Avec Sacha Gattino nous sommes concernés au premier chef puisque, ayant gagné le concours sur le design sonore, nous en avons composé la charte pour toute l'exposition, excepté les audiovisuels, et sonorisé de nombreux jeux. Nous inscrivant en faux par rapport aux sons électroniques et aux musiques référentielles habillant tant de jeux, nous avions choisi essentiellement des sons acoustiques qui s'en distinguent et renvoient à l'histoire des jeux de société, des jeux d'adresse et, accessoirement, à quelques jeux d'enfants. Leurs timbres physiques confèrent aux gestes des usagers une sensualité que nous ne voulons jamais perdre de vue, affirmant l'humain face aux machines. Malgré nos intentions de départ nous devons aussi nous adapter aux jeux spécifiques qui peuvent réclamer ici des sonorités plus électroniques, là des musiques de genre, ailleurs un univers météorologique... S'il faut préserver la cohérence artistique globable, le plus difficile est l'équilibre de l'ensemble tant le son a la fâcheuse habitude de se répandre partout. Le choix des timbres, avec leurs attaques et leurs spectres, est crucial, et le réglage des volumes sonores un exercice difficile tant leur perception varie selon les affluences, ici phénoménales. D'autant que nous n’intervenons malheureusement pas en amont avec les scénographes et régisseurs techniques pour concevoir les modes de diffusion et les adapter aux contextes spécifiques de chaque module dans leur environnement acoustique supposé, comme me le fait remarquer Sacha...
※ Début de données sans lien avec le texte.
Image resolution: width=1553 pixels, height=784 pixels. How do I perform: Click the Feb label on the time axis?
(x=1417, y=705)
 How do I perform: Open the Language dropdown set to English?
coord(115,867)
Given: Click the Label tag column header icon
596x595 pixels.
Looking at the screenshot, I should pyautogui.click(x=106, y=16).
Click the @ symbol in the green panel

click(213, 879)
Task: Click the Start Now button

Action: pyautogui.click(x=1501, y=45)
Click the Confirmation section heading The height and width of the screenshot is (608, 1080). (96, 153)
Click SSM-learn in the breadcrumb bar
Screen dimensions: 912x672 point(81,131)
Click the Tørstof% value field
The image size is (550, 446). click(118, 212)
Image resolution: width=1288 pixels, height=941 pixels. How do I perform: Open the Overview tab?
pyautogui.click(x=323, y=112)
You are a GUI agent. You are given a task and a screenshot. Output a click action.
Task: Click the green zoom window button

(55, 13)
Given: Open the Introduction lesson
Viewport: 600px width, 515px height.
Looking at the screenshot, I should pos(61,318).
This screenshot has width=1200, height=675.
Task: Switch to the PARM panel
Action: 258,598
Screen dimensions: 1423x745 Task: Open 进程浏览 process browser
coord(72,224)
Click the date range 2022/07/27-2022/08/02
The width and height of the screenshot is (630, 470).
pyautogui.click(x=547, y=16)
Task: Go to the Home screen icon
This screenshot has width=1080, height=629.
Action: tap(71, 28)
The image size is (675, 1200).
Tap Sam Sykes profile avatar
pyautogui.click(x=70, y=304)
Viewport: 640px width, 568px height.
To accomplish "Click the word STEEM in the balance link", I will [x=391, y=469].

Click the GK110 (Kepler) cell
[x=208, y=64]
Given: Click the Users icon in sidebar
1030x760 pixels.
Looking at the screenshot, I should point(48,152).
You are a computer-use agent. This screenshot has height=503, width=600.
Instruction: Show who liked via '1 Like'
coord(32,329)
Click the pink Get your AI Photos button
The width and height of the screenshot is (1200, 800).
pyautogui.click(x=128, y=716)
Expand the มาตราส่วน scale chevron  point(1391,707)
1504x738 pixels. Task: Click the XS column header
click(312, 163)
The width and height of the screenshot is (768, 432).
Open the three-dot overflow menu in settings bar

À côté de la foule de petits bruits ludiques qui habillent l'ensemble des installations et valident les gestes des joueurs, j'aime me souvenir des constellations sonores des Actualités, des parasites de Communautés créatives, des accords "héroïc fantasy" des Déguisements, des effets de flipper moderne d'Enjeu et contre tout, des sons électroniques de Habileté en jeu, de l'ambiance maritime et des claviers aléatoires de Nouveaux mondes, de la mécanique complexe du Jeu de la vie ou des six ambiances différentes de Gagnez la sortie, propulsion d'un joueur rapetissé dans un univers à taille humaine... Car si l'exposition est réussie elle le doit aussi beaucoup aux changements d'échelles qu'offrent les interfaces originales conçues pour l'occasion.